Brrr! Winter has spread its icy fingers around us and it’s time to dig out our winter coats and boots to brave whatever it decides to throw at us over the next few months.
However, spare a thought for the many elderly people living amongst us and for whom winter can be a long and thoroughly miserable experience. Even with the government’s Winter Fuel Payment, many seniors live in older style houses that are costly to heat and cause worry about bills. Government guidelines state that room temperatures for the elderly should not drop below 21⁰C but this is not always possible if you live in an old draughty Victorian house.
However, here are a few tips that can still help:
- Draughty doors? Hang a curtain in front to keep cold out (for an instant ‘fix’ use a telescopic rod between the frame and a length of fabric that reaches to the floor).

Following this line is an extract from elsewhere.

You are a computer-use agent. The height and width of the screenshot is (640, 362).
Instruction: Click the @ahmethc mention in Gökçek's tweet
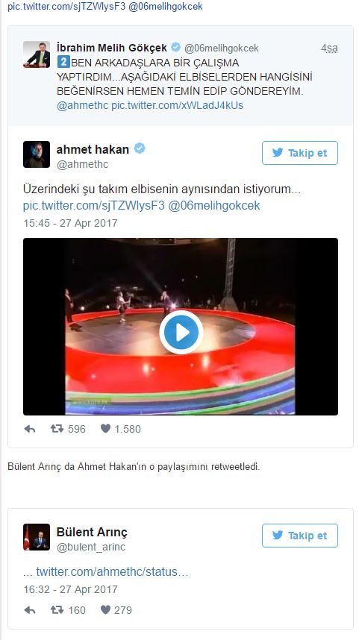click(83, 105)
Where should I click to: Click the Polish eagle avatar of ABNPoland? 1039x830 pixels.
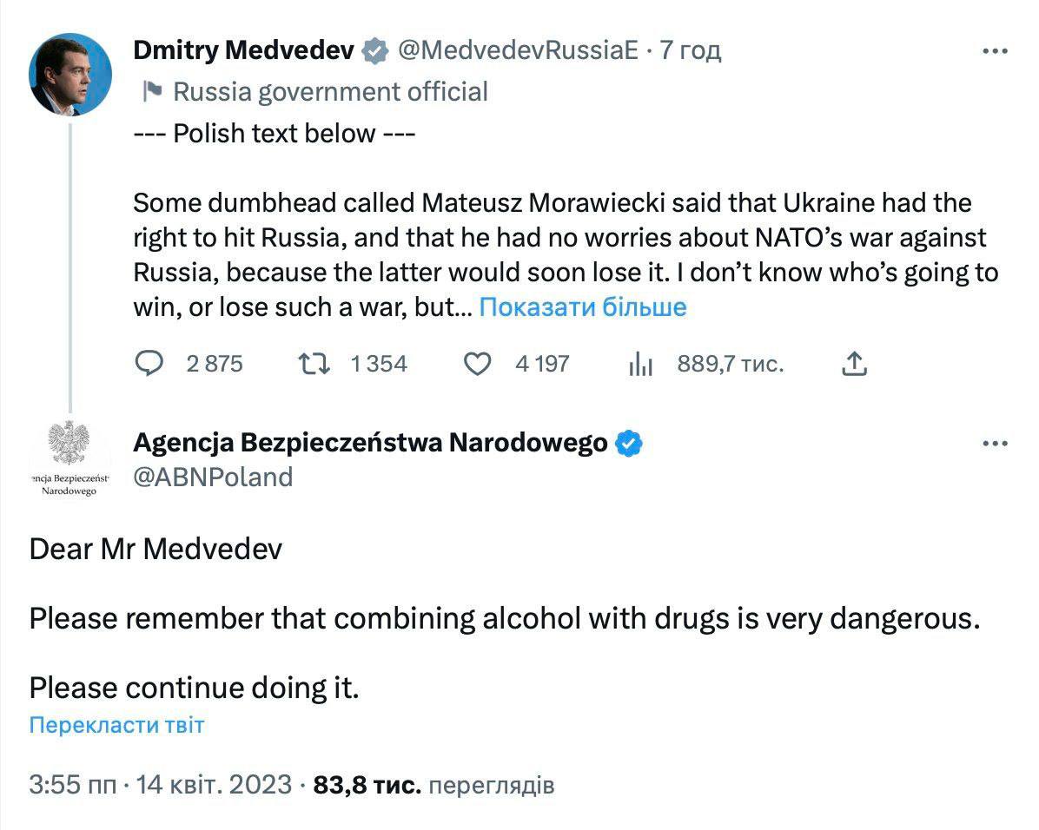click(x=69, y=458)
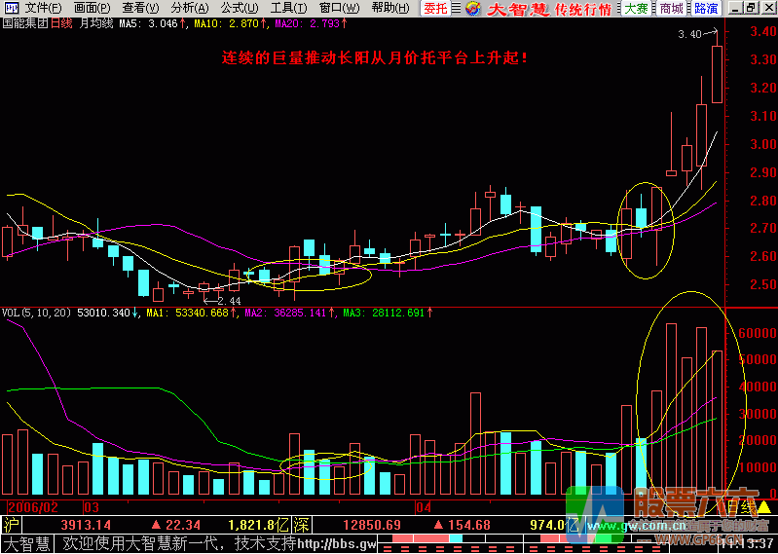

- Keep the heating on at night; it is more costly to keep heating up a cold house during the day than to keep it at an ambient temperature throughout.
- Wear plenty of layers. Dig out that thermal vest and add a roll neck jumper with a thick cardigan on top.
- Fingerless gloves are ideal for elderly people as they can still use their fingers for reading etc. Those made from Neoprene are ideal as they are waterproof and can be kept on for dishwashing etc. A lovely way to keep older hands warm is with our Twiddle Muff cosy companions – choose from delightful cats, dogs or tartan, they all include a soft little ball inside to exercise fingers at the same time.
- Wear a cosy hat. Most heat is lost through the head and older people are more likely to have thinning hair which gives less protection from the cold.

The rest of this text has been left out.